0

I am attempting to scrape MLB lineups from the following URL:

https://www.baseballpress.com/lineups/

However, when a lineup is unreleased, the nodes for each individual players do not exist on the page. Therefore a scape like the following will simply skip the game and then the lineups will not match up correctly when I bind the values together.

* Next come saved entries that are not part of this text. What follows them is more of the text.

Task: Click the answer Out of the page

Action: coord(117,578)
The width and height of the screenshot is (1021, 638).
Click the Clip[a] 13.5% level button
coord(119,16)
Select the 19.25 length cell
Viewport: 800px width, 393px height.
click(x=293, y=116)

vbatter1 = page %>% html_nodes(".col--min:nth-child(1) .player:nth-child(1) .player-link") %>% html_attr("data-mlb")
vbatter2 = page %>% html_nodes(".col--min:nth-child(1) .player:nth-child(2) .player-link") %>% html_attr("data-mlb")
...

hbatter1 = page %>% html_nodes(".col--min+ .col--min .player:nth-child(1) .player-link") %>% html_attr("data-mlb")
hbatter2 = page %>% html_nodes(".col--min+ .col--min .player:nth-child(2) .player-link") %>% html_attr("data-mlb")
...

df <- do.call(rbind, Map(data.frame, GameTime=time, VisTm=VisTm, HmTm=HmTm, VisStPchID=vSP, HmStPchID=hSP, VisBat1ID=vbatter1, VisBat2ID=vbatter2, VisBat3ID=vbatter3, VisBat4ID=vbatter4, VisBat5ID=vbatter5, VisBat6ID=vbatter6, VisBat7ID=vbatter7, VisBat8ID=vbatter8, VisBat9ID=vbatter9, HmBat1ID=hbatter1, HmBat2ID=hbatter2, HmBat3ID=hbatter3, HmBat4ID=hbatter4, HmBat5ID=hbatter5, HmBat6ID=hbatter6, HmBat7ID=hbatter7, HmBat8ID=hbatter8, HmBat9ID=hbatter9))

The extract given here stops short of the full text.